### Given entries
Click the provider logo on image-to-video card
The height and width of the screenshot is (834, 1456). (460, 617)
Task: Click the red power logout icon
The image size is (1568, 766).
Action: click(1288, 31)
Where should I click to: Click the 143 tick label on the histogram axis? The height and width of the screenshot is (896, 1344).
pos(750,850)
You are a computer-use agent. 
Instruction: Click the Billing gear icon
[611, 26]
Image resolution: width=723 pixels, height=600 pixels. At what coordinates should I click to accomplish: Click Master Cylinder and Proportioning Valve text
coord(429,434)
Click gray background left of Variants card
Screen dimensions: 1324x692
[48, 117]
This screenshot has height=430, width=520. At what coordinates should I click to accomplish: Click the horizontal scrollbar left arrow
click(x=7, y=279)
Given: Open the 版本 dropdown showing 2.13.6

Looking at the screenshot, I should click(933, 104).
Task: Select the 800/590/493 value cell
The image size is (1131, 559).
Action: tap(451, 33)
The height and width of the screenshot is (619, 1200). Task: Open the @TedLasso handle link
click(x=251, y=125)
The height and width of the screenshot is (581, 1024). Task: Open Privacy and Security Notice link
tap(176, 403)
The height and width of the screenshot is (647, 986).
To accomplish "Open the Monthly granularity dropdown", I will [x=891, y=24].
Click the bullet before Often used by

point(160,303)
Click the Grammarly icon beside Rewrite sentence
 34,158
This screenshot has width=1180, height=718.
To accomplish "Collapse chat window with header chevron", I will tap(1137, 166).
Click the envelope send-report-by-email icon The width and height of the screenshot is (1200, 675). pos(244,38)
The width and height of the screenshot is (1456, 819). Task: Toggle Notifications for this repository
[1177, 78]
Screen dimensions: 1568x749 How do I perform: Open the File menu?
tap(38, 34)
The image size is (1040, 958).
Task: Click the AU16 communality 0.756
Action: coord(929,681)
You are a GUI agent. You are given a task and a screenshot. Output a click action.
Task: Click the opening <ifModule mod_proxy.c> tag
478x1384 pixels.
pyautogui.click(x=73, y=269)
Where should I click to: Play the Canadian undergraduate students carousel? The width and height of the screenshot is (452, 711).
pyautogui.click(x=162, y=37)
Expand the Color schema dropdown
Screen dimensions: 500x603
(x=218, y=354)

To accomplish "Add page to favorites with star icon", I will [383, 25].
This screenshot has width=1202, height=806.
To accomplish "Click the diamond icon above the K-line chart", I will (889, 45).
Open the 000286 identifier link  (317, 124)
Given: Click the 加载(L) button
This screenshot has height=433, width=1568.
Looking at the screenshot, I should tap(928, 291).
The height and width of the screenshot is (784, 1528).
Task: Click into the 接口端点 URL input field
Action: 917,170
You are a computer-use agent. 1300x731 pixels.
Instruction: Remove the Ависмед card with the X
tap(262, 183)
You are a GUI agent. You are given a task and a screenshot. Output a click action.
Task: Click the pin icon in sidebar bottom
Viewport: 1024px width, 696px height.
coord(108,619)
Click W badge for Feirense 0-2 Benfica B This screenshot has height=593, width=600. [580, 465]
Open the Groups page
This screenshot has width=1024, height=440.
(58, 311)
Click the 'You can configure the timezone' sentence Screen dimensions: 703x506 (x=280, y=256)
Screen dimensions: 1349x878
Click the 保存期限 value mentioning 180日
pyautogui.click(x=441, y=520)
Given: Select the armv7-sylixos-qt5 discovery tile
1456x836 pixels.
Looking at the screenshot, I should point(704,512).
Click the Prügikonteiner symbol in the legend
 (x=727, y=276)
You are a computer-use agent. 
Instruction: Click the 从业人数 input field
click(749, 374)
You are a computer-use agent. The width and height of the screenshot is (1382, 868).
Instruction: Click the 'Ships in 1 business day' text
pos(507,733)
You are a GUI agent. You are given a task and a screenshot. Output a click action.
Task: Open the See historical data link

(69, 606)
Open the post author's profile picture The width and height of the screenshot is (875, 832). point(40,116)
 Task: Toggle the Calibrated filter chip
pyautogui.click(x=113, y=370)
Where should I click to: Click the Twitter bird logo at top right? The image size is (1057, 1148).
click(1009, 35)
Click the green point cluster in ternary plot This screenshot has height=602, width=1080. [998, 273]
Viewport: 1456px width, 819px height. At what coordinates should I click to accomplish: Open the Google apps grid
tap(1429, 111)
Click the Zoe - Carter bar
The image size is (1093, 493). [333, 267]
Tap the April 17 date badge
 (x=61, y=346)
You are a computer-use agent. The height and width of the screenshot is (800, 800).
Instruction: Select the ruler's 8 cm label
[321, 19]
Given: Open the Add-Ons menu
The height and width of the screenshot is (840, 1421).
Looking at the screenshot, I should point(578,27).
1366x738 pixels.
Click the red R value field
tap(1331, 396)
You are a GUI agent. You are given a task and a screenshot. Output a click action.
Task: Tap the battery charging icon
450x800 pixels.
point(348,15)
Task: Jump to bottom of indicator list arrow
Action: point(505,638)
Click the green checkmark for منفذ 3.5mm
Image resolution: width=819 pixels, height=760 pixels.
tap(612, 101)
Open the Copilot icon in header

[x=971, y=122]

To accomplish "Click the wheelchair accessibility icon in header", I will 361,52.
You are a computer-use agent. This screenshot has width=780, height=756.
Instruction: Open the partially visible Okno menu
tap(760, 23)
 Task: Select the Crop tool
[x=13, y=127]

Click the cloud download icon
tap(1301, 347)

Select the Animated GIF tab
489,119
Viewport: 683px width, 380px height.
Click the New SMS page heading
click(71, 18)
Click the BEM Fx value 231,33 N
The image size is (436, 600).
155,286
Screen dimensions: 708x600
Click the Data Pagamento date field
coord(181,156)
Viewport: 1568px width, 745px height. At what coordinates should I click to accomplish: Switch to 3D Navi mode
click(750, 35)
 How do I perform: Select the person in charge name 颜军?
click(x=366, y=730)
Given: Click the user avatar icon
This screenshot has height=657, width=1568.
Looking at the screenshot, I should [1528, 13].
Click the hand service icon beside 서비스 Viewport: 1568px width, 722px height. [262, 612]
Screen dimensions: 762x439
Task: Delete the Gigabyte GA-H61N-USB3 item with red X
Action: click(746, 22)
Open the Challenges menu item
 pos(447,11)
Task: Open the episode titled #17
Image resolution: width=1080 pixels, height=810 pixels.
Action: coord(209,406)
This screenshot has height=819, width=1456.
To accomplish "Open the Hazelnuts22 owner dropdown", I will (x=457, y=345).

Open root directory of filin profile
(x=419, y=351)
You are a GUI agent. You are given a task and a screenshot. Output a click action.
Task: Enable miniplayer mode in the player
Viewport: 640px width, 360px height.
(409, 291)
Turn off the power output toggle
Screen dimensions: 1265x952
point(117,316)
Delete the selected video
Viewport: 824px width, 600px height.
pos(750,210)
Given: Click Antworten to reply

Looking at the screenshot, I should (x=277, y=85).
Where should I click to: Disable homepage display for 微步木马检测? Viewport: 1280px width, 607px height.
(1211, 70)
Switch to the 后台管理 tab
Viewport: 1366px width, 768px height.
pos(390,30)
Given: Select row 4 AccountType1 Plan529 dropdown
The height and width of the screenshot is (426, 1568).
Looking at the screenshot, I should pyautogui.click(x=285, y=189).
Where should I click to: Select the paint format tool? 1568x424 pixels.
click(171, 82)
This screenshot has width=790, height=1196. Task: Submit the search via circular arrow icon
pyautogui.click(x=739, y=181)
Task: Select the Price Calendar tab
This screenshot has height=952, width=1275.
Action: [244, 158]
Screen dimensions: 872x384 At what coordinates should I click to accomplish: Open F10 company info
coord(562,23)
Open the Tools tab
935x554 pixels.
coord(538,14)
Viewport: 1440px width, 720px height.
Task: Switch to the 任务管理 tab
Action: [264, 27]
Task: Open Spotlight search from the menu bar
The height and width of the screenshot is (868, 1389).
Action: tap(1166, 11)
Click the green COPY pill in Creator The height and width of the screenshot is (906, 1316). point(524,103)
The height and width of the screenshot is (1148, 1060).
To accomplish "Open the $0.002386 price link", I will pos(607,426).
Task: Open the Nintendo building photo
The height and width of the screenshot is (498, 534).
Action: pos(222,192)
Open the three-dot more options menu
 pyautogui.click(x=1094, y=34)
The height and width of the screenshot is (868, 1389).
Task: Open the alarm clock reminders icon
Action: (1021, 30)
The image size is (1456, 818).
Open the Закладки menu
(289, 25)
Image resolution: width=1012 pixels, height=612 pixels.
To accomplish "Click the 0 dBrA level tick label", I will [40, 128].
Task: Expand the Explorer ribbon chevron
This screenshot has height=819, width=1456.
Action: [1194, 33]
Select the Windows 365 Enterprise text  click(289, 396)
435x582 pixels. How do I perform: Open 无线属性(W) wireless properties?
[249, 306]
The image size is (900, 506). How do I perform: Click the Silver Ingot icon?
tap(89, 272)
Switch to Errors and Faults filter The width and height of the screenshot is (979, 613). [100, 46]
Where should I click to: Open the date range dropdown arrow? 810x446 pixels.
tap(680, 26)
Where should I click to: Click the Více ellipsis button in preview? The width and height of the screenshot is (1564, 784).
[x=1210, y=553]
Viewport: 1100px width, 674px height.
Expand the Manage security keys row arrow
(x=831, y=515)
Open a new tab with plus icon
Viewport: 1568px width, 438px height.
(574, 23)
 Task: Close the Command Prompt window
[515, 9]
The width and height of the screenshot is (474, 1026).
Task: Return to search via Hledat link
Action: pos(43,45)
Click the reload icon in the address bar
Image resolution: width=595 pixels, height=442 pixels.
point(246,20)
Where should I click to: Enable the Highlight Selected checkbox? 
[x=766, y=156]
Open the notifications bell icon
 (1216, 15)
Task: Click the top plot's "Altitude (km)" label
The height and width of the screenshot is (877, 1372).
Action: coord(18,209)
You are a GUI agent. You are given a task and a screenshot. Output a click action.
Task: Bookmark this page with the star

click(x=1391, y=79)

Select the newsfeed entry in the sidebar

### Required task
Reproduce word for word the records from the beginning through the line with "coord(429,434)", including that line.

### Solution for this task
Click the provider logo on image-to-video card
The height and width of the screenshot is (834, 1456). (460, 617)
Task: Click the red power logout icon
The image size is (1568, 766).
Action: click(1288, 31)
Where should I click to: Click the 143 tick label on the histogram axis? The height and width of the screenshot is (896, 1344).
pos(750,850)
You are a computer-use agent. 
Instruction: Click the Billing gear icon
[611, 26]
Image resolution: width=723 pixels, height=600 pixels. At what coordinates should I click to accomplish: Click Master Cylinder and Proportioning Valve text
coord(429,434)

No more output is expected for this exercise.